Throughout the day, participants will engage in practical exercises, utilizing various techniques to extract and interpret data stored within SQLite data files. By working with the results from commonly-used applications, attendees will solidify their understanding of SQLite fundamentals and lay a strong foundation in forensic techniques essential for effective SQLite analysis.

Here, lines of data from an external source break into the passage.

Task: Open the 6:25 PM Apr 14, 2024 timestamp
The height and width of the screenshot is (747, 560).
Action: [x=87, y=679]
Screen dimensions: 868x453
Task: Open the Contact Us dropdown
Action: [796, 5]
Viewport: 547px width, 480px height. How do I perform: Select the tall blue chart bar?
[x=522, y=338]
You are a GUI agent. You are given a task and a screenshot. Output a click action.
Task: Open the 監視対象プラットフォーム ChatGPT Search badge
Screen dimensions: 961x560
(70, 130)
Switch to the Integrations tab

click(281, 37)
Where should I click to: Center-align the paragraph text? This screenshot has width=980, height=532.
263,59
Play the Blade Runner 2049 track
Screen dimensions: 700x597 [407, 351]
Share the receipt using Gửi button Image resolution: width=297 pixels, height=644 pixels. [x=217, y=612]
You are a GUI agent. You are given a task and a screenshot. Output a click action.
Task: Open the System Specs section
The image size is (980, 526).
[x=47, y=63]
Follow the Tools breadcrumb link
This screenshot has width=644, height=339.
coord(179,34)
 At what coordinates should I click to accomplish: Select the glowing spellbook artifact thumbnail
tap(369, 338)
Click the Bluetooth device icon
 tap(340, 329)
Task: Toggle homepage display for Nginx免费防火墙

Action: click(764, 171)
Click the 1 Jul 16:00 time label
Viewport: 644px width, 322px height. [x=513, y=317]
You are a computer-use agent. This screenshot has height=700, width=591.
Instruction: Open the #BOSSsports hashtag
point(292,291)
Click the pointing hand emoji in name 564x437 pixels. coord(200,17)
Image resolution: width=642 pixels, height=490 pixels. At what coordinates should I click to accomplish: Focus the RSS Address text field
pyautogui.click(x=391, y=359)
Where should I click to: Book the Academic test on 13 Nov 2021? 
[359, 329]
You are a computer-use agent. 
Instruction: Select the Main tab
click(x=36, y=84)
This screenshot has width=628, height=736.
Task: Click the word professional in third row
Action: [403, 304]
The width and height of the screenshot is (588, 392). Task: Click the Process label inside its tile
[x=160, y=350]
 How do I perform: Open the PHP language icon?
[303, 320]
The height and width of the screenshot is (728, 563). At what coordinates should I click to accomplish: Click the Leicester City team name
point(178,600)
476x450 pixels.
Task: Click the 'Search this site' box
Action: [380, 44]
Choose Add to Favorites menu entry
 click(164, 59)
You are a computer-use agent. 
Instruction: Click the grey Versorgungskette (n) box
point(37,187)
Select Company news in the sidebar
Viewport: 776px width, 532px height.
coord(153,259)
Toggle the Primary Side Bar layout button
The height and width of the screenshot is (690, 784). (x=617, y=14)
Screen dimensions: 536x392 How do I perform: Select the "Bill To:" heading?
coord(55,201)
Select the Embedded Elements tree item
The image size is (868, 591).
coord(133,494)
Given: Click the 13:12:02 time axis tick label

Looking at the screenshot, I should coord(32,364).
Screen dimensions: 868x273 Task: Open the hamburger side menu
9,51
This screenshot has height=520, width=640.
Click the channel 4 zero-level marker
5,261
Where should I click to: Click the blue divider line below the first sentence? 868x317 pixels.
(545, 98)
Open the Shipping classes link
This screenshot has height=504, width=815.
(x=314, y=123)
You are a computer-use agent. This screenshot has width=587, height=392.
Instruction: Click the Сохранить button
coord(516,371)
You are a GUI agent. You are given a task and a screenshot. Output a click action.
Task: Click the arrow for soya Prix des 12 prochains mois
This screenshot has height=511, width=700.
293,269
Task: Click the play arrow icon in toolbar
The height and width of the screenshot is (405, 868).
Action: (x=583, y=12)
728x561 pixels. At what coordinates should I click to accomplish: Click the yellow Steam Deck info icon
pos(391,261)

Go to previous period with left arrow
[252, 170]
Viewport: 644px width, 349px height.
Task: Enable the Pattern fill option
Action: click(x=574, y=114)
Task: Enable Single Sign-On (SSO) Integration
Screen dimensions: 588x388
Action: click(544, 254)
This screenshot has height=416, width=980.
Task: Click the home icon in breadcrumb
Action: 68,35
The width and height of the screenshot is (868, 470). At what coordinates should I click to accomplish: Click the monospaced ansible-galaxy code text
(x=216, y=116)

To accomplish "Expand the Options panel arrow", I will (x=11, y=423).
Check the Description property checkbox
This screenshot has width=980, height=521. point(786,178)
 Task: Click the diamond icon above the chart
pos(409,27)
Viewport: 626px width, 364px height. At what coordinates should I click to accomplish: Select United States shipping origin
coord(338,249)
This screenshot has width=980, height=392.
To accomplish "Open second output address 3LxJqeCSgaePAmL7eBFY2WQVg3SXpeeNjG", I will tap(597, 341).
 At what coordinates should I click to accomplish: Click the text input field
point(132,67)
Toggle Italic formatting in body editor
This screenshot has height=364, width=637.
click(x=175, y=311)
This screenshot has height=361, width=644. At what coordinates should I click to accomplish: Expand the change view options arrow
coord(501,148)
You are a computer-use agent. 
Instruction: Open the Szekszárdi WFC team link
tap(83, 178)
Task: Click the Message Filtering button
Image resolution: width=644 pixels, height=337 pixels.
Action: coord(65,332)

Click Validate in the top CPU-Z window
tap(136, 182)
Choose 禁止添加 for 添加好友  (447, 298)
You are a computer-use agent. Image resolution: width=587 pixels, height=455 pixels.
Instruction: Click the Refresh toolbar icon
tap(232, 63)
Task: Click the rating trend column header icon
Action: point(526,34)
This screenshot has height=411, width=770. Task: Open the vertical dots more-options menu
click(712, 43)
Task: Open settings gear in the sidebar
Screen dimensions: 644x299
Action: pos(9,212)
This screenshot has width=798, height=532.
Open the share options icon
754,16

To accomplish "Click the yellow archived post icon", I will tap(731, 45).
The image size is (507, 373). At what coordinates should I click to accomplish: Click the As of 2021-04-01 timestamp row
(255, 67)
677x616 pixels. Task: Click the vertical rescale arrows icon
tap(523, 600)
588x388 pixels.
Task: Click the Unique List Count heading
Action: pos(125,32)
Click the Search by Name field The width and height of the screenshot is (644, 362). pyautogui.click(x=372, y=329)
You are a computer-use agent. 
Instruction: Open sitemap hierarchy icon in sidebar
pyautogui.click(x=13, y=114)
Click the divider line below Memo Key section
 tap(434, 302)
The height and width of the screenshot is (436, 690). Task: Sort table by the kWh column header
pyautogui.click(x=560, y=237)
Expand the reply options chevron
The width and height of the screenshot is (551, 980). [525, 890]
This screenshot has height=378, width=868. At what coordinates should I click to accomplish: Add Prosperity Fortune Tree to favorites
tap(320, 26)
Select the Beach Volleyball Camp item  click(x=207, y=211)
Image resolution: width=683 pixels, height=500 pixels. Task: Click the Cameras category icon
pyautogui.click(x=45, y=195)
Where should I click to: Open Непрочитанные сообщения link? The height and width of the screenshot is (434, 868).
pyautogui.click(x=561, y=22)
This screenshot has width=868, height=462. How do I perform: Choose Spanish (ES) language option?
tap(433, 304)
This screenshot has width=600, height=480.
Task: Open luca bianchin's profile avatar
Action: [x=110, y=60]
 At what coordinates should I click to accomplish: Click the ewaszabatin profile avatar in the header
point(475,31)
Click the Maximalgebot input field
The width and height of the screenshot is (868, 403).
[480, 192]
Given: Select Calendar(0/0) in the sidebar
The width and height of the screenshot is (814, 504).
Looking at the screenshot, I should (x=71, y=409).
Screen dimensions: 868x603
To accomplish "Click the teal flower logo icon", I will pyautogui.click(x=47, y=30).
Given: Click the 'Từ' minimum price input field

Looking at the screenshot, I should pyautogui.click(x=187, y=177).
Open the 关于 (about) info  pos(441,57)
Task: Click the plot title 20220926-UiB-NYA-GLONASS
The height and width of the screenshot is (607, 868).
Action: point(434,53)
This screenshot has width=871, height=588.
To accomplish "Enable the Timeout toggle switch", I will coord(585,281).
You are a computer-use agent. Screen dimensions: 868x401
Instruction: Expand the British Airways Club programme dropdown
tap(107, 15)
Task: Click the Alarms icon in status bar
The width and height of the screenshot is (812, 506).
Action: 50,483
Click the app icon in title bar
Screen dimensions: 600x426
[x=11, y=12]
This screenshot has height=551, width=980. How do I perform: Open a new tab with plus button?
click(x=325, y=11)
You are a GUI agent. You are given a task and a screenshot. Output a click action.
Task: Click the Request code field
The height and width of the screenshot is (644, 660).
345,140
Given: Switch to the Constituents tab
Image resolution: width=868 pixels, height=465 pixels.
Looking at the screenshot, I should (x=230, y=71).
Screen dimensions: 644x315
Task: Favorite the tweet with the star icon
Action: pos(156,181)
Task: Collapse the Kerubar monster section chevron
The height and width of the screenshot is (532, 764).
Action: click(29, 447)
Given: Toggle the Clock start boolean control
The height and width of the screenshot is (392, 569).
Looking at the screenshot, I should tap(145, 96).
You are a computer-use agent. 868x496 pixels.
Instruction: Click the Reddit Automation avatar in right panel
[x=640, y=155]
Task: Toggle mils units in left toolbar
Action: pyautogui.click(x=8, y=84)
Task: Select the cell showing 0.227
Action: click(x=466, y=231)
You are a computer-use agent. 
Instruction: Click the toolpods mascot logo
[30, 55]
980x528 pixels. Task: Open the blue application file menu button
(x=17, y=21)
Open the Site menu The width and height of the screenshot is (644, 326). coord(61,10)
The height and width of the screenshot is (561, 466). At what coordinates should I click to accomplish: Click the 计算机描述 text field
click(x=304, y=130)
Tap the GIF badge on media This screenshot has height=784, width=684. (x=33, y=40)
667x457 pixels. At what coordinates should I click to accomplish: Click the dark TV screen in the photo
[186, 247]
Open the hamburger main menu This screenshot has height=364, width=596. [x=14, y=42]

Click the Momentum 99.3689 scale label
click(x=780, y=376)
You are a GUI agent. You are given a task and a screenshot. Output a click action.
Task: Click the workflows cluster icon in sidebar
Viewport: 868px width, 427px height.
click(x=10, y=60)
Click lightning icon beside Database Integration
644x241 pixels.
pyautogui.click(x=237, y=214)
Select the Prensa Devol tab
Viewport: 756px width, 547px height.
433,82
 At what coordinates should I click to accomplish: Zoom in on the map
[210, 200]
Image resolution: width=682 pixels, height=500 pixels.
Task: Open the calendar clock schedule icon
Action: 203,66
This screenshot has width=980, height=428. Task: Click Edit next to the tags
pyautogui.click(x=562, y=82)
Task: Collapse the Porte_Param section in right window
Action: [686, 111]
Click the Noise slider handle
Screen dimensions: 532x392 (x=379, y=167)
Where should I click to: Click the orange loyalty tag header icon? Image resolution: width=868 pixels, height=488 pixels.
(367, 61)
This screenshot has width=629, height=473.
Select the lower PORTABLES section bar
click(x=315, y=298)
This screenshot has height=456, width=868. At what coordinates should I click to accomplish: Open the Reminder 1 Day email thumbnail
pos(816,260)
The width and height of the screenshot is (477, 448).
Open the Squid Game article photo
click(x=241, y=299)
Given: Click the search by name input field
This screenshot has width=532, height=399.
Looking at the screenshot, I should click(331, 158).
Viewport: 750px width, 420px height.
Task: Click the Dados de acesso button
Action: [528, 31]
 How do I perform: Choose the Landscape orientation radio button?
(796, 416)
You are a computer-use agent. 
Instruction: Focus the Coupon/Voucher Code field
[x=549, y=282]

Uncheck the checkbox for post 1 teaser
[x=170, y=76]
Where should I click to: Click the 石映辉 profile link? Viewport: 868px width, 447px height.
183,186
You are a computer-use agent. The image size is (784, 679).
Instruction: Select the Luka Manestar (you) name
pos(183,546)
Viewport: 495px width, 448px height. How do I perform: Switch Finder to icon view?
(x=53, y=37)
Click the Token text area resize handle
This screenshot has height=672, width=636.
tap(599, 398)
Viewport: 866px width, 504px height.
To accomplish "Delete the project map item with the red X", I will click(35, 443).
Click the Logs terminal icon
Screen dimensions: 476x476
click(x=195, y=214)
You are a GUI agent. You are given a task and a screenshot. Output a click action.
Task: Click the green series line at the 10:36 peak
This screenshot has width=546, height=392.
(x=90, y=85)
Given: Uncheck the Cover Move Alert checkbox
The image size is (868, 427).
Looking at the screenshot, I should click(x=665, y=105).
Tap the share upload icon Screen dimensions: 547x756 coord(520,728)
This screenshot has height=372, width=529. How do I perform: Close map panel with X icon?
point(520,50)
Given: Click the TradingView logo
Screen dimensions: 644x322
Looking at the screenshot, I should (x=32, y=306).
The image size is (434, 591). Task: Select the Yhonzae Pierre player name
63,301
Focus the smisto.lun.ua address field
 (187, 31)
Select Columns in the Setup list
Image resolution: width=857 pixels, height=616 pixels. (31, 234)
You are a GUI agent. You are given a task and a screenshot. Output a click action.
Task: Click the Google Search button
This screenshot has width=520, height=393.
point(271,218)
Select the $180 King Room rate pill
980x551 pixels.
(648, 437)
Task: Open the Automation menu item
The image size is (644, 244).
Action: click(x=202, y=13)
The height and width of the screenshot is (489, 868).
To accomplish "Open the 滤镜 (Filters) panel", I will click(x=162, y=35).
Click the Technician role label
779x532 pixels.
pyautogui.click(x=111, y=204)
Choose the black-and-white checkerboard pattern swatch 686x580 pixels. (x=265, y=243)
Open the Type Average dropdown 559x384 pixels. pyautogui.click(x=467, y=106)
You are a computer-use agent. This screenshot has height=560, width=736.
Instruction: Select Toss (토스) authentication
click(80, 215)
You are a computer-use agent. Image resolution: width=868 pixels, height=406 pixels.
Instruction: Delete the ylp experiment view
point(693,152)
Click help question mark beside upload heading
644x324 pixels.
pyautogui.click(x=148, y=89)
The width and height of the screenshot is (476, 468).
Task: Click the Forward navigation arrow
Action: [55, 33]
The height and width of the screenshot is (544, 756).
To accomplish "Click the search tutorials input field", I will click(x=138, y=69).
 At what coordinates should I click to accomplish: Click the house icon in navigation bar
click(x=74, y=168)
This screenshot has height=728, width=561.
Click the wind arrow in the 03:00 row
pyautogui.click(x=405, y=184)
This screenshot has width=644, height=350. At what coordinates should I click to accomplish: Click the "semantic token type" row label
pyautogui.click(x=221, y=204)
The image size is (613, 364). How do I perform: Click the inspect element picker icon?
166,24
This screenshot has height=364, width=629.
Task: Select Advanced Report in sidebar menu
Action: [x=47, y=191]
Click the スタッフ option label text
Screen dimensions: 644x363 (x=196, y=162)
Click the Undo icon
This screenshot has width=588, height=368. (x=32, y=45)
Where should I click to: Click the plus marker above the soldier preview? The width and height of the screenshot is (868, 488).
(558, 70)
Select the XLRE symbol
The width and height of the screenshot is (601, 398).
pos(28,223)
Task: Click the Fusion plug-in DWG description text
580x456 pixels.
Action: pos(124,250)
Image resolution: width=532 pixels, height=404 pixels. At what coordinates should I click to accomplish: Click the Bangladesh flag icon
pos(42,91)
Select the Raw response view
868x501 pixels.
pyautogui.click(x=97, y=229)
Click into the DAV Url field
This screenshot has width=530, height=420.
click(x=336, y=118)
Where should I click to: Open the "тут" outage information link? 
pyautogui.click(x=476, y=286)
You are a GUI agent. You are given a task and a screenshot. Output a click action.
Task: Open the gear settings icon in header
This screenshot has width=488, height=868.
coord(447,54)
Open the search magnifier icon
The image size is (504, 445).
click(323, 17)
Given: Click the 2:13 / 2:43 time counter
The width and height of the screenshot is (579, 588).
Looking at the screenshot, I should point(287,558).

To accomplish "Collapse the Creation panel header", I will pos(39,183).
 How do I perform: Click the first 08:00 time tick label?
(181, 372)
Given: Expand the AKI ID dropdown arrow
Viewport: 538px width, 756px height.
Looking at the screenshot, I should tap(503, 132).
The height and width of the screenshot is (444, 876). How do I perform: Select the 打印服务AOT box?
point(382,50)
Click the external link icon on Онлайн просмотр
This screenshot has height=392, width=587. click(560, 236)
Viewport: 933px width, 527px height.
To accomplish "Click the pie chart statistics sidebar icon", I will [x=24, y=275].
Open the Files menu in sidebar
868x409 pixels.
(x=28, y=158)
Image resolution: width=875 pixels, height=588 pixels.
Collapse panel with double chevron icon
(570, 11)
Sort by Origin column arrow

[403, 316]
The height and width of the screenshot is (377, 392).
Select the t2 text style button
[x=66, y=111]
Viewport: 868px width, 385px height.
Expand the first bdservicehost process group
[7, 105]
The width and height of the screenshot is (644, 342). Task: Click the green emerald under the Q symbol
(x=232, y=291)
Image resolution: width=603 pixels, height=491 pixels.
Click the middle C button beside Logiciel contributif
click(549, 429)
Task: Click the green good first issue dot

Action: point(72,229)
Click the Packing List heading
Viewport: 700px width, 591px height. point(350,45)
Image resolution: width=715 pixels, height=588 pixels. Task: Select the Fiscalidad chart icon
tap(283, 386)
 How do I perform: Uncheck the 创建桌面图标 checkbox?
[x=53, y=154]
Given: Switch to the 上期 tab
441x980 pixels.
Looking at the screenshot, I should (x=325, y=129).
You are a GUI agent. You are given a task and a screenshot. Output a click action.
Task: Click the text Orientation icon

Students will use a variety of open source and leading forensic applications to examine key artifacts through multiple hands-on labs and student practicals.

What you will receive:

Printed course manual · Access to the Spyder Forensics Academy · Course certificate

Course cost: $1,995

About the Trainers

Damien

Damien brings almost 10 years of eDiscovery & digital forensics experience to Spyder Forensics. He has extensive experience working with fortune 500 companies advising both legal and IT departments on all aspects of eDiscovery. With his technical knowledge and problem-solving skills, Damien is a proven eDiscovery workflow specialist and has helped numerous organizations identify cost savings while optimizing their eDiscovery processes. Before joining Spyder Forensics, Damien was a Managing Consultant at AccessData where he managed eDiscovery and digital forensics projects and provided services to companies in various industries including the Health Care, Energy, and Financial industries. Prior to that, Damien was a Computer Crime Specialist at the National White Collar Crime Center where he conducted digital forensic research and performed software validation studies on digital forensic software.

Rob

Rob is the CEO and Founder of Spyder Forensics. He has over two decades of experience developing and presenting training on Digital Forensics, Cyber Security, Mobile Forensics, and eDiscovery education programs for the global digital investigations community. Having previously held the positions of Vice President of Training at Cellebrite, Senior Vice President of Global Training at Nuix, and Director of Training at AccessData. He has also held positions as a Computer Crime Specialist with the National White Collar Crime Centre and with the UK’s Kent Police as a Digital Forensic Analyst.   As a lifetime member of the International Association of Computer Investigative Specialists (IACIS), Rob instructs regularly at the association’s annual conferences and is a lead instructor for several advanced courses as well as regularly presenting at the premier international digital forensics conferences. Rob has contributed to digital forensic publications and is a subject matter expert in various courses for the ATA program managed by the State Department in the USA.